Please list, copied in full, every line of the records below that contains the string "computer".

Raw records:
* * *
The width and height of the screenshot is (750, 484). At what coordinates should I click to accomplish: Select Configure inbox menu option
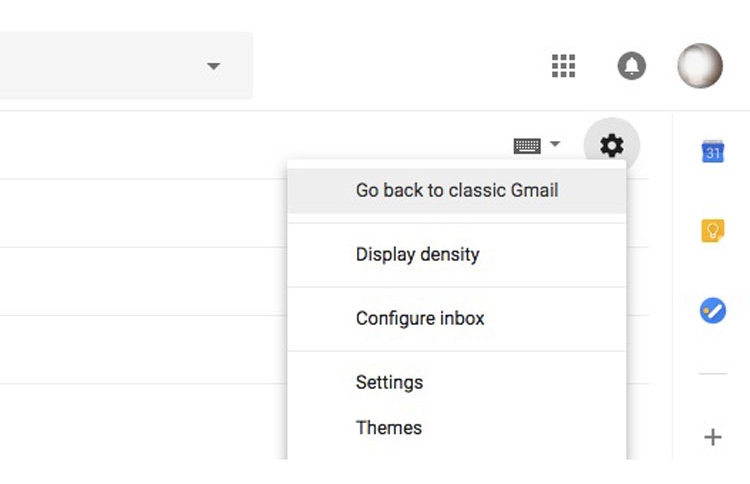pos(420,318)

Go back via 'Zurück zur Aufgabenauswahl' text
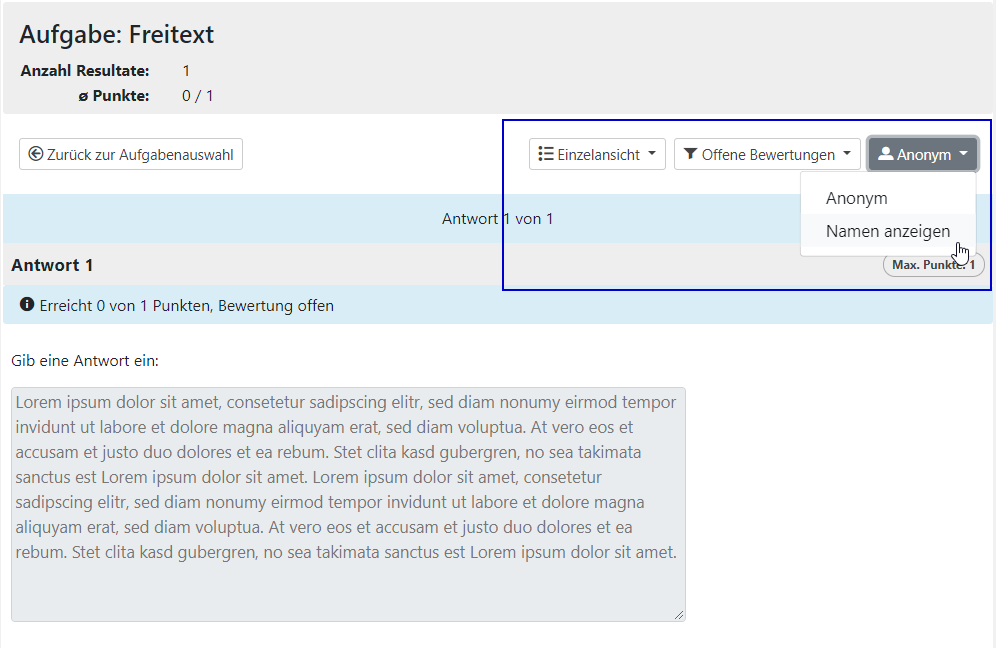(140, 154)
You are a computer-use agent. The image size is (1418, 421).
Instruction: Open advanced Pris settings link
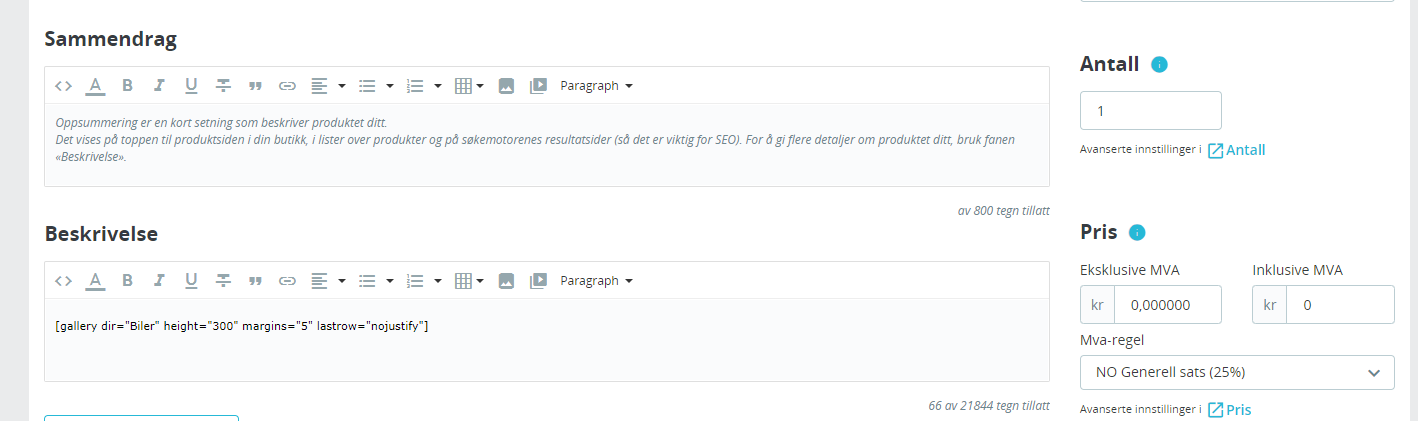click(1229, 410)
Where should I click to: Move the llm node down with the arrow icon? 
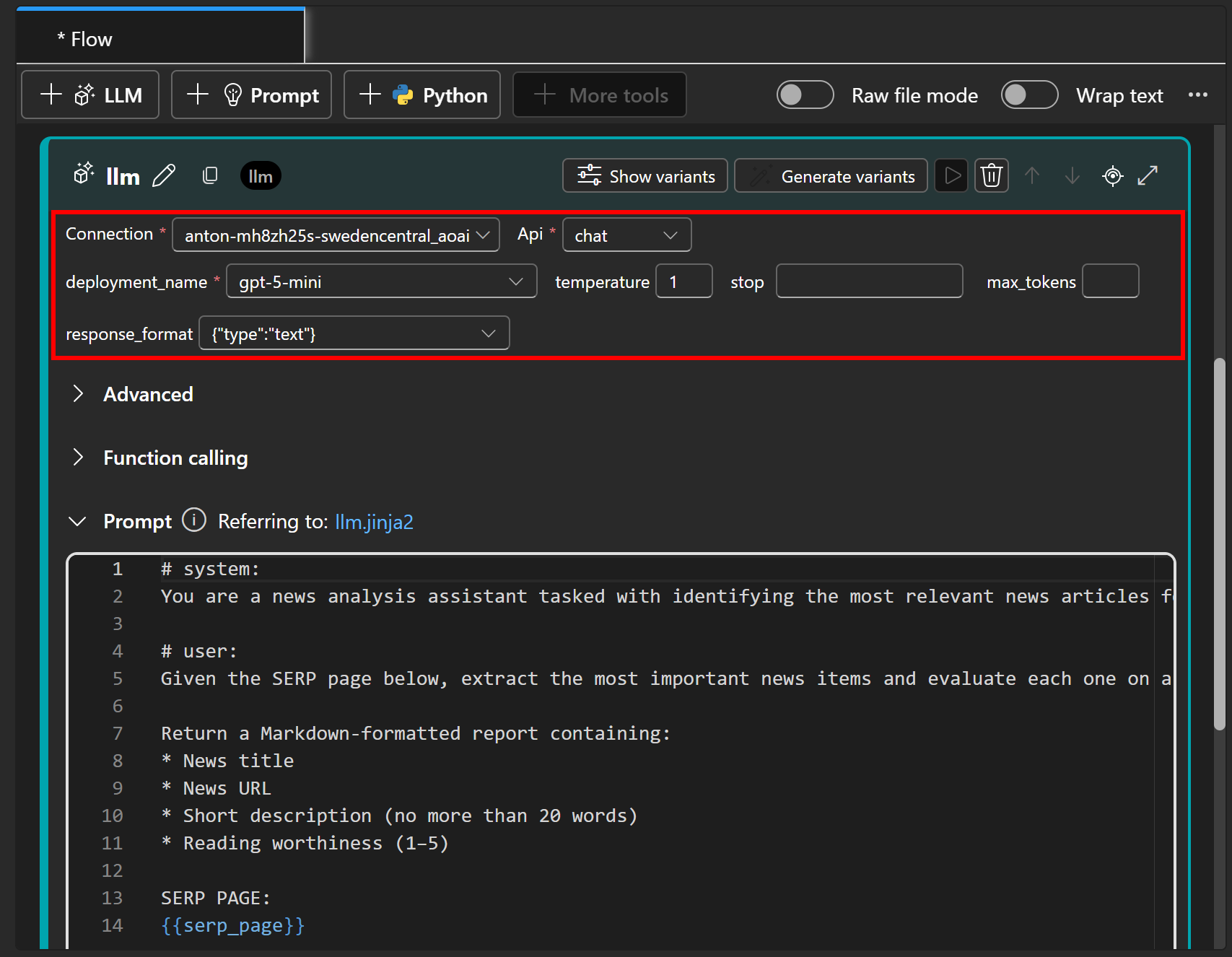coord(1072,175)
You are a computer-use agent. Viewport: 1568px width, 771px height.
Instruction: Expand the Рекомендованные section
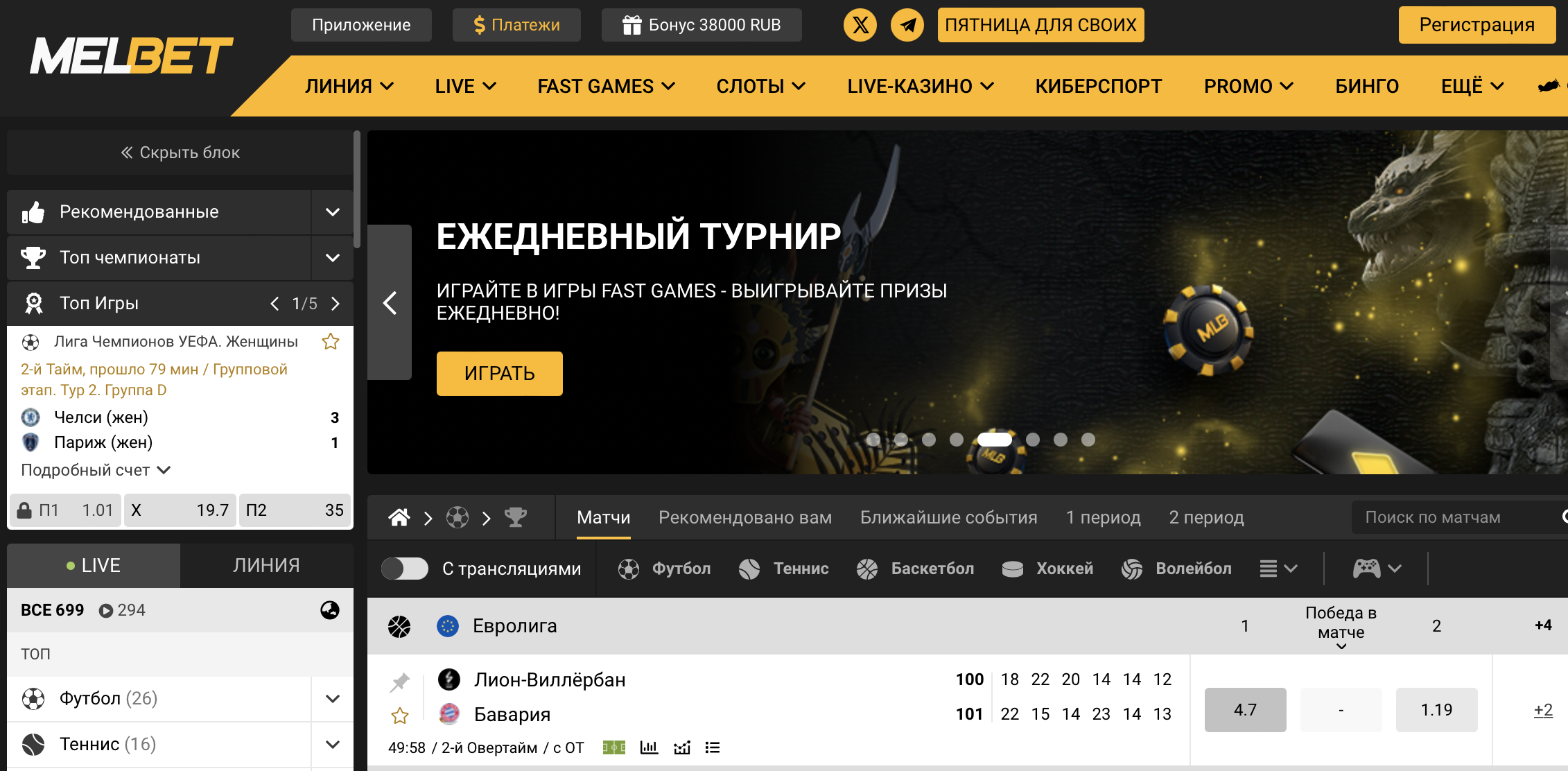[x=333, y=211]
* * *
EXERCISE RESPONSE -
You are a computer-use agent. The image size is (1418, 421).
You are a computer-use agent. Viewport: 1568px width, 771px height.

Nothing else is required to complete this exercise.